Sebelum Hawa diciptakan Allah, Adam kan sendirian ya sebagai manusia, yang lainnya binatang dan tumbuhan. Ya kali Adam inisiatif nyari pasangan dulu untuk hidupnya, mendahului Allah. Yang ada nanti ceritanya berubah, Adam menikah sama gajah atau sama pohon mangga. Haha Tapi kan Allah yang melihat hidup Adam berkenan pada-Nya, lalu memberikan Adam seorang pasangan untuk hadir sebagai penolong, yaitu Hawa.

Jadi menunggu pasangan yang tepat dari Tuhan itu bukan mitos kok. Banyak murid-murid Kristus yang berserah penuh dan menikmati dulu hubungannya sama Tuhan, lalu Tuhan yang datangkan pasangan yang tepat ke hidupnya. Tanpa perlu ikut kontak jodoh, atau buka sayembara (lebay sih), atau PDKT sana-sini.

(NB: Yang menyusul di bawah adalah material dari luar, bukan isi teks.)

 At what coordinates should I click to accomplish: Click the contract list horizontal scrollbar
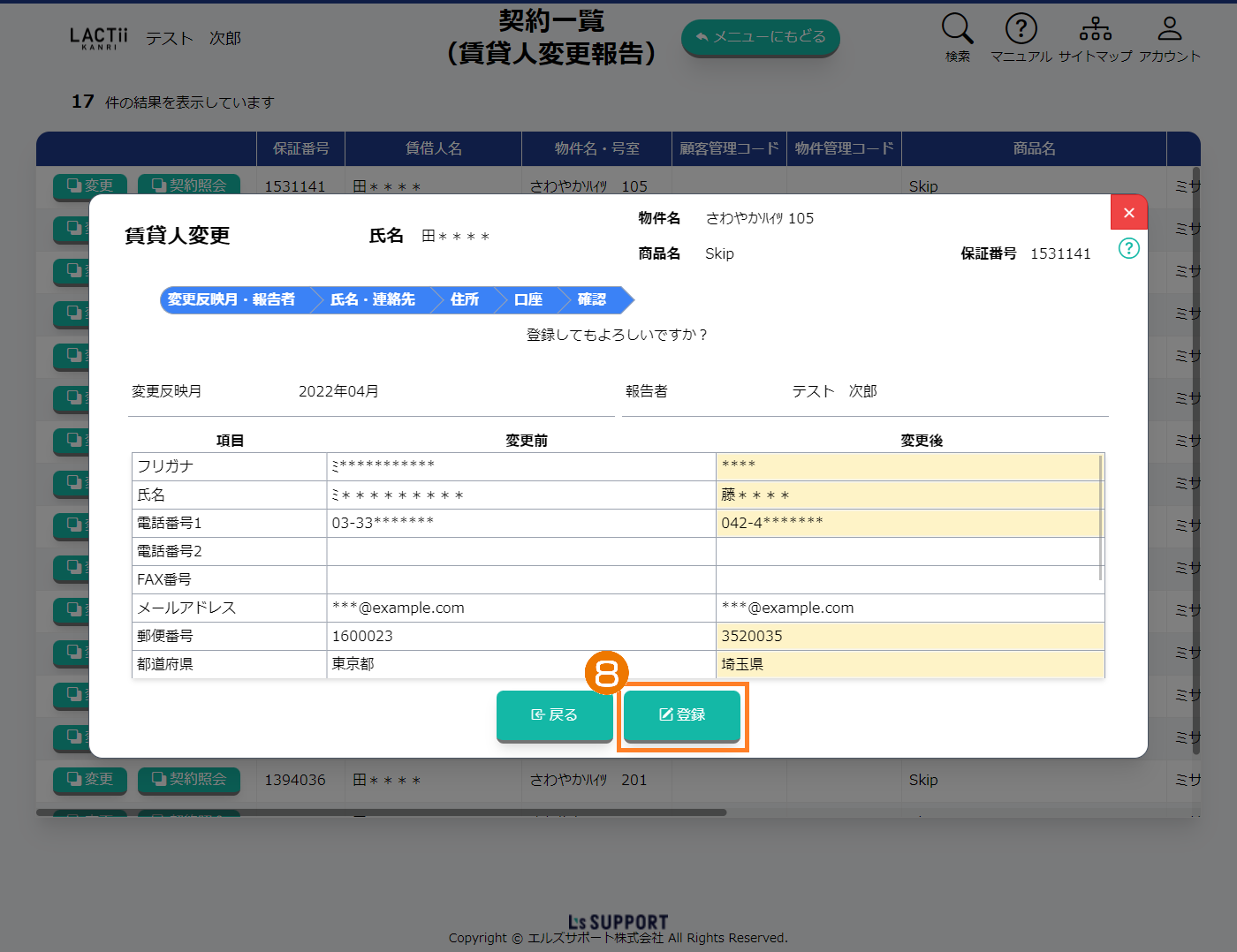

Aku mulai sungguh-sungguh melayani Tuhan ketika aku semester 1 kuliah. Sampai tingkat akhir aku ngga pernah mikirin tentang pasangan hidup, karena saking menikmati hubungan bersama Tuhan. Aku juga ngga punya target mau menikah di umur berapa, walau Tuhan kayak kasih ‘kesan’ kalau aku akan menikah di sekitaran umur 23/24. Tapi itu selintas aja dan ngga pernah dianggap serius hehe

Sampai ketika di semester 7, kok aku ngrasa Tuhan banyak bicara tentang mendoakan pasangan hidup. Seakan-akan Tuhan kasih warning untuk mempersiapkan diri. Mempersiapkan diri lho ya, bukan mencari-cari siapa orangnya. Aku mulai berdoa ketika itu supaya Tuhan bentuk dan siapkan hidupku kalau memang Tuhan mau kasih pasangan hidup dalam waktu dekat. Doaku lebih ke supaya alasanku menjalin hubungan nanti bukan karena kedagingan dan ingin diperhatikan, tapi ya supaya murni menghidupi panggilan Tuhan untuk berpasangan.

Berpasangan itu juga panggilan lho. Tuhan peduli terhadap siapa pasangan kita. Karena Dia ingin lewat hubungan ini, kita semakin dekat dengan-Nya dan mencapai tujuan ilahi masing-masing kita di dalam Dia. Jadi ini bukan tentang coba-coba atau cari-cari orang yang cocok sama kepribadian kita. Ngga, hubungan di dalam Tuhan ngga seremeh itu ya.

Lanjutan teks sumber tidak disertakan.